Today we had a meeting in the morning – a little redundant – more about the expectations we have for ourselves and for what WorldTeach has for us. Then, we went to the U.S. Embassy in Windhoek for a scary presentation on safety issues. The State Department evidently has levels of concern about various things like crime. Well, guess what? Namibia is rated at the highest level for crime that they have. It was actually a little disconcerting to hear him speak, but Maggie (the WorldTeach field director) said that in the 2 ½ years she’s been here there’s only been one instance of crime against a volunteer – this involved a knife but the volunteer wasn’t hurt. I figure that in our village we’ll have to worry less because everyone knows everyone (?). 

Fortunately I was able to apply for more pages to add to my passport while there because with less than brilliant planning I find that I’ve used up my whole passport. I spent a day in Germany on the way over, had to transit through South Africa to get here and their visa takes an entire page, and my work permit for Namibia took another entire page. I have to go back through South Africa to leave using more space so extra pages I must have.

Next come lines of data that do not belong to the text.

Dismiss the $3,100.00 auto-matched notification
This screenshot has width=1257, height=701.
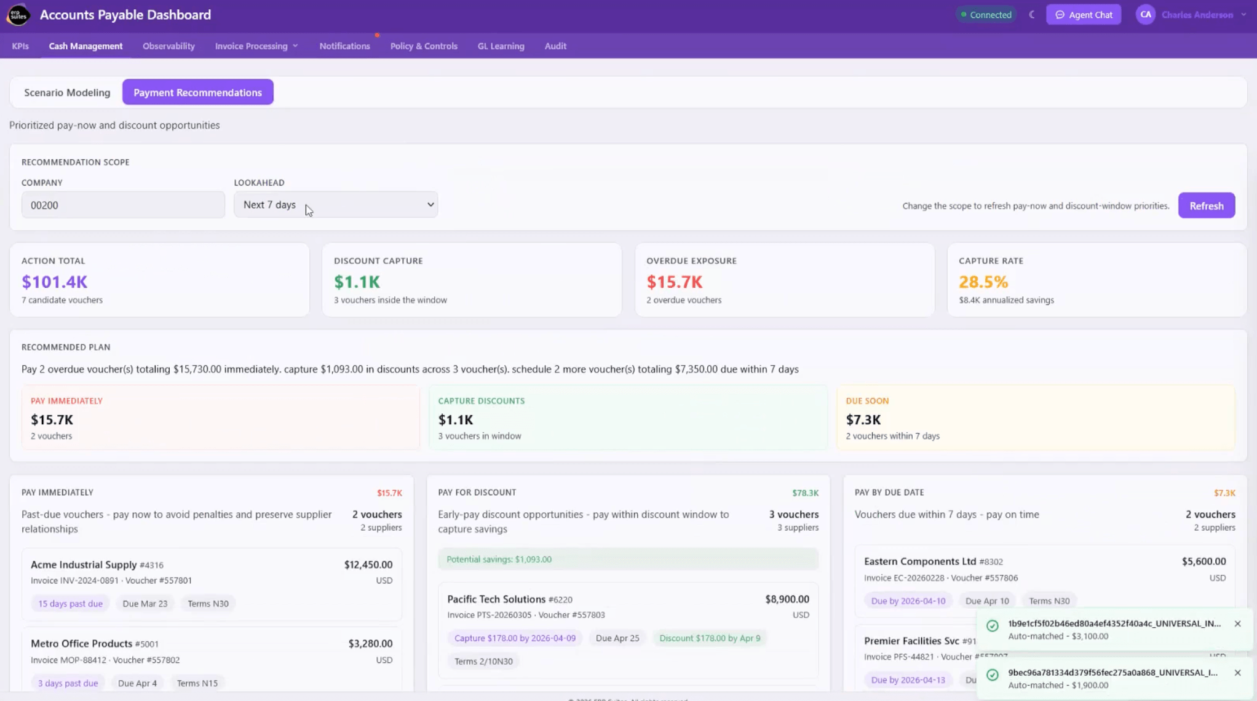pos(1237,624)
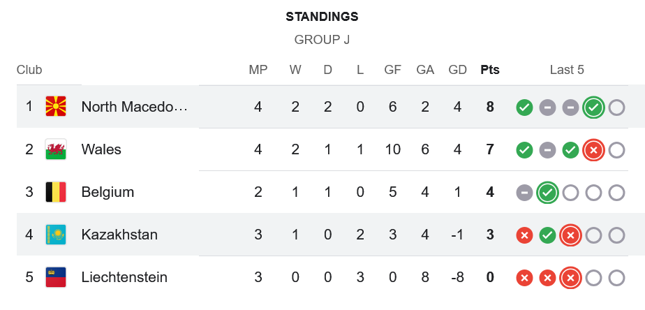Click the Belgium flag icon
This screenshot has width=645, height=310.
click(56, 192)

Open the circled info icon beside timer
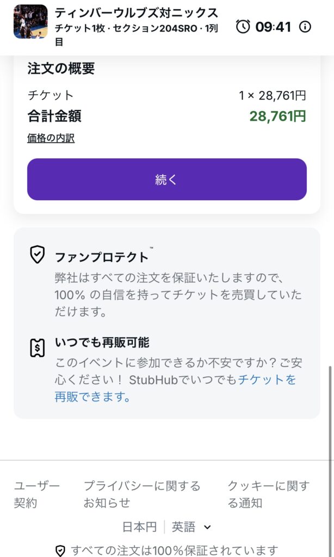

Next we had a session about “Namlish” which is the way Namibians speak English. A lot of it is actually Brit-speak (like “rubber” for “eraser”) but a lot of it is unique to Namibia (such as “shabeen” for bar, or the concept of time. Evidently, “now” means in a while, "now now" means I'll get to it, but if you want some thing right NOW, you have to say “now, now, now”. 

Next, I walked into town with a group of the students where I updated my Livejournal  at an internet cafe and changed some money. In the afternoon we had more culture shock therapy, and then a doctor came and talked to us about health issues in Namibia. We’re kept pretty busy, so no time to really be homesick (that comes later). I was able to talk to Jeff, Breezy and Garrett for a while last night – Jeff bought a calling card so he can phone me much more inexpensively than I can him…. I’ve already used up half my minutes I purchased. I spent $295 Namibian dollars, which is about $US45 on a minutes card for my cell phone.